* _AIM OF THE EXERCISE_: Reproduce the listing below line for line, changing nothing.

Records from a pointing dataset
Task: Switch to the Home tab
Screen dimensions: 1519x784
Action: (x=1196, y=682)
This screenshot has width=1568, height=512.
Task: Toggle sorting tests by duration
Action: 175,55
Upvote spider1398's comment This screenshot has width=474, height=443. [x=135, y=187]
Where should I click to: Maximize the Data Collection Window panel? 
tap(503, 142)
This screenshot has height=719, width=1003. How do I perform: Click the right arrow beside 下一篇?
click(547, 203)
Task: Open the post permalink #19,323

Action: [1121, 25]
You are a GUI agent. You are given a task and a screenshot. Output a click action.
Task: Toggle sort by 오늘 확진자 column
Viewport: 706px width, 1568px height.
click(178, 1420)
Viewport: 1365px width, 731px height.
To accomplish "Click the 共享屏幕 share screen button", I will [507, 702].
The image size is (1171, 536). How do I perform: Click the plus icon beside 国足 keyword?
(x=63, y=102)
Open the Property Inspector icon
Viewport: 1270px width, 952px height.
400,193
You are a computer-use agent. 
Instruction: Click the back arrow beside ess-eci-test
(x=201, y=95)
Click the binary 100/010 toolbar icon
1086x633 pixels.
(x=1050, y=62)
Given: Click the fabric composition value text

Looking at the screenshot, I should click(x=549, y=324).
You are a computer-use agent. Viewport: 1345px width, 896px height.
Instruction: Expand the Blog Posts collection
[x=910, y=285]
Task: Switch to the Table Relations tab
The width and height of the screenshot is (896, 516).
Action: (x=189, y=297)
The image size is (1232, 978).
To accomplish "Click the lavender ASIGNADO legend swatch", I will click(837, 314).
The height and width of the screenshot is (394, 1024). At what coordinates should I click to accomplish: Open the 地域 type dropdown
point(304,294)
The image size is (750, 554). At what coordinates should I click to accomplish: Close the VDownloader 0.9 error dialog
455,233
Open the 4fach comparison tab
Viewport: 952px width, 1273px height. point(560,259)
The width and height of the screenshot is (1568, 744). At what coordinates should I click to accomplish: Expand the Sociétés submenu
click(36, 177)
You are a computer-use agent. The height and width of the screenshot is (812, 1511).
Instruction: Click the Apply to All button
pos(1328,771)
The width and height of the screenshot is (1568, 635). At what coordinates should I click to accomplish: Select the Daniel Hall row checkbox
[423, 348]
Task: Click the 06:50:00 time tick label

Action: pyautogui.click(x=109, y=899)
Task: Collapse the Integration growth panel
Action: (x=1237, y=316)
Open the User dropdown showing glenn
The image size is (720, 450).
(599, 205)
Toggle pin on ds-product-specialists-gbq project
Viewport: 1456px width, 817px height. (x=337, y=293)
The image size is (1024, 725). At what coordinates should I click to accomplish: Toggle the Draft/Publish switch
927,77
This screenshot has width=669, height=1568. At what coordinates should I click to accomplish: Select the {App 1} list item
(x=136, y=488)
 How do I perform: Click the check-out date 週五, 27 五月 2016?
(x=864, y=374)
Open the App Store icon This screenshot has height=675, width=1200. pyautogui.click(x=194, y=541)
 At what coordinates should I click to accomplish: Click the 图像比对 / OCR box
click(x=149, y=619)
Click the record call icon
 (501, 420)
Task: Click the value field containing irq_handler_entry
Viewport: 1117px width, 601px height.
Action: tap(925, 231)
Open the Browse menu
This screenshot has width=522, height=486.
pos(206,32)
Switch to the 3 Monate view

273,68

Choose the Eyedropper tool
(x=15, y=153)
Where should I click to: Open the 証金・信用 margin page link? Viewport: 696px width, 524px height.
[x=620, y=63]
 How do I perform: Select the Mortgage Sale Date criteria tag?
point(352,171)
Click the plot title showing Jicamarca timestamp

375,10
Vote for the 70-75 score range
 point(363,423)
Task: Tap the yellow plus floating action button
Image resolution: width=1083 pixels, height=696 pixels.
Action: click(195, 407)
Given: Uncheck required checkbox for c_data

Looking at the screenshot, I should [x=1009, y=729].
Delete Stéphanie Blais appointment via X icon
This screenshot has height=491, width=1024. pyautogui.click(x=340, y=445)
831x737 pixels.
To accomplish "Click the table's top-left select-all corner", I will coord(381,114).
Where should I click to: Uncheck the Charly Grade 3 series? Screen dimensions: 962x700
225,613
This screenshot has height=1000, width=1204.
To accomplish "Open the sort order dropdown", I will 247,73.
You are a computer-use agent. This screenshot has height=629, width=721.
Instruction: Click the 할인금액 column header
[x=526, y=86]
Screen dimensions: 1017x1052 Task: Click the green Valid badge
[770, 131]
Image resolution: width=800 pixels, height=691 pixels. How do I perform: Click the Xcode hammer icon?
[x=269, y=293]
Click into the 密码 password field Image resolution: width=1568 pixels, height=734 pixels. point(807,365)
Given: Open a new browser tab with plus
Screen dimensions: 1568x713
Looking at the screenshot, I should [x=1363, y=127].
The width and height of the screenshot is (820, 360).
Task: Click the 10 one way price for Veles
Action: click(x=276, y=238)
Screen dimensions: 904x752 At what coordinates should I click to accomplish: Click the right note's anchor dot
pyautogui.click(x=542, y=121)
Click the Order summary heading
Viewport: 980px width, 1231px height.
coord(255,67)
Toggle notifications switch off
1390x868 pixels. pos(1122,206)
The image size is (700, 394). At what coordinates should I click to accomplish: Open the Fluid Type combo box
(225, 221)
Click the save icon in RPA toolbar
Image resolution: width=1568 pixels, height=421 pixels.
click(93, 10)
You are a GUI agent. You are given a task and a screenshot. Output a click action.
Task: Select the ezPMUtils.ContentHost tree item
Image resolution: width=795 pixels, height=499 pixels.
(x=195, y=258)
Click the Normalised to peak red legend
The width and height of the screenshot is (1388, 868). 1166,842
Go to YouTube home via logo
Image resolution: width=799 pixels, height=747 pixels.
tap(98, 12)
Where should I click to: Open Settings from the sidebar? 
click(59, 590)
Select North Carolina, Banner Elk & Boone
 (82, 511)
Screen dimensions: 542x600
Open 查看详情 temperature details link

* _REPLY TO THE EXERCISE_:
Task: Switch to the Home tab
Screen dimensions: 1519x784
Action: (x=1196, y=682)
This screenshot has width=1568, height=512.
Task: Toggle sorting tests by duration
Action: 175,55
Upvote spider1398's comment This screenshot has width=474, height=443. [x=135, y=187]
Where should I click to: Maximize the Data Collection Window panel? 
tap(503, 142)
This screenshot has height=719, width=1003. How do I perform: Click the right arrow beside 下一篇?
click(547, 203)
Task: Open the post permalink #19,323

Action: [1121, 25]
You are a GUI agent. You are given a task and a screenshot. Output a click action.
Task: Toggle sort by 오늘 확진자 column
Viewport: 706px width, 1568px height.
click(178, 1420)
Viewport: 1365px width, 731px height.
To accomplish "Click the 共享屏幕 share screen button", I will [507, 702].
The image size is (1171, 536). How do I perform: Click the plus icon beside 国足 keyword?
(x=63, y=102)
Open the Property Inspector icon
Viewport: 1270px width, 952px height.
400,193
You are a computer-use agent. 
Instruction: Click the back arrow beside ess-eci-test
(x=201, y=95)
Click the binary 100/010 toolbar icon
1086x633 pixels.
(x=1050, y=62)
Given: Click the fabric composition value text

Looking at the screenshot, I should click(x=549, y=324).
You are a computer-use agent. Viewport: 1345px width, 896px height.
Instruction: Expand the Blog Posts collection
[x=910, y=285]
Task: Switch to the Table Relations tab
The width and height of the screenshot is (896, 516).
Action: (x=189, y=297)
The image size is (1232, 978).
To accomplish "Click the lavender ASIGNADO legend swatch", I will click(837, 314).
The height and width of the screenshot is (394, 1024). At what coordinates should I click to accomplish: Open the 地域 type dropdown
point(304,294)
The image size is (750, 554). At what coordinates should I click to accomplish: Close the VDownloader 0.9 error dialog
455,233
Open the 4fach comparison tab
Viewport: 952px width, 1273px height. point(560,259)
The width and height of the screenshot is (1568, 744). At what coordinates should I click to accomplish: Expand the Sociétés submenu
click(36, 177)
You are a computer-use agent. The height and width of the screenshot is (812, 1511).
Instruction: Click the Apply to All button
pos(1328,771)
The width and height of the screenshot is (1568, 635). At what coordinates should I click to accomplish: Select the Daniel Hall row checkbox
[423, 348]
Task: Click the 06:50:00 time tick label

Action: pyautogui.click(x=109, y=899)
Task: Collapse the Integration growth panel
Action: (x=1237, y=316)
Open the User dropdown showing glenn
The image size is (720, 450).
(599, 205)
Toggle pin on ds-product-specialists-gbq project
Viewport: 1456px width, 817px height. (x=337, y=293)
The image size is (1024, 725). At what coordinates should I click to accomplish: Toggle the Draft/Publish switch
927,77
This screenshot has width=669, height=1568. At what coordinates should I click to accomplish: Select the {App 1} list item
(x=136, y=488)
 How do I perform: Click the check-out date 週五, 27 五月 2016?
(x=864, y=374)
Open the App Store icon This screenshot has height=675, width=1200. pyautogui.click(x=194, y=541)
 At what coordinates should I click to accomplish: Click the 图像比对 / OCR box
click(x=149, y=619)
Click the record call icon
 (501, 420)
Task: Click the value field containing irq_handler_entry
Viewport: 1117px width, 601px height.
Action: tap(925, 231)
Open the Browse menu
This screenshot has width=522, height=486.
pos(206,32)
Switch to the 3 Monate view

273,68

Choose the Eyedropper tool
(x=15, y=153)
Where should I click to: Open the 証金・信用 margin page link? Viewport: 696px width, 524px height.
[x=620, y=63]
 How do I perform: Select the Mortgage Sale Date criteria tag?
point(352,171)
Click the plot title showing Jicamarca timestamp

375,10
Vote for the 70-75 score range
 point(363,423)
Task: Tap the yellow plus floating action button
Image resolution: width=1083 pixels, height=696 pixels.
Action: click(195, 407)
Given: Uncheck required checkbox for c_data

Looking at the screenshot, I should [x=1009, y=729].
Delete Stéphanie Blais appointment via X icon
This screenshot has height=491, width=1024. pyautogui.click(x=340, y=445)
831x737 pixels.
To accomplish "Click the table's top-left select-all corner", I will coord(381,114).
Where should I click to: Uncheck the Charly Grade 3 series? Screen dimensions: 962x700
225,613
This screenshot has height=1000, width=1204.
To accomplish "Open the sort order dropdown", I will 247,73.
You are a computer-use agent. This screenshot has height=629, width=721.
Instruction: Click the 할인금액 column header
[x=526, y=86]
Screen dimensions: 1017x1052 Task: Click the green Valid badge
[770, 131]
Image resolution: width=800 pixels, height=691 pixels. How do I perform: Click the Xcode hammer icon?
[x=269, y=293]
Click into the 密码 password field Image resolution: width=1568 pixels, height=734 pixels. point(807,365)
Given: Open a new browser tab with plus
Screen dimensions: 1568x713
Looking at the screenshot, I should [x=1363, y=127].
The width and height of the screenshot is (820, 360).
Task: Click the 10 one way price for Veles
Action: click(x=276, y=238)
Screen dimensions: 904x752 At what coordinates should I click to accomplish: Click the right note's anchor dot
pyautogui.click(x=542, y=121)
Click the Order summary heading
Viewport: 980px width, 1231px height.
coord(255,67)
Toggle notifications switch off
1390x868 pixels. pos(1122,206)
The image size is (700, 394). At what coordinates should I click to accomplish: Open the Fluid Type combo box
(225, 221)
Click the save icon in RPA toolbar
Image resolution: width=1568 pixels, height=421 pixels.
click(93, 10)
You are a GUI agent. You are given a task and a screenshot. Output a click action.
Task: Select the ezPMUtils.ContentHost tree item
Image resolution: width=795 pixels, height=499 pixels.
(x=195, y=258)
Click the Normalised to peak red legend
The width and height of the screenshot is (1388, 868). 1166,842
Go to YouTube home via logo
Image resolution: width=799 pixels, height=747 pixels.
tap(98, 12)
Where should I click to: Open Settings from the sidebar? 
click(59, 590)
Select North Carolina, Banner Elk & Boone
 (82, 511)
Screen dimensions: 542x600
Open 查看详情 temperature details link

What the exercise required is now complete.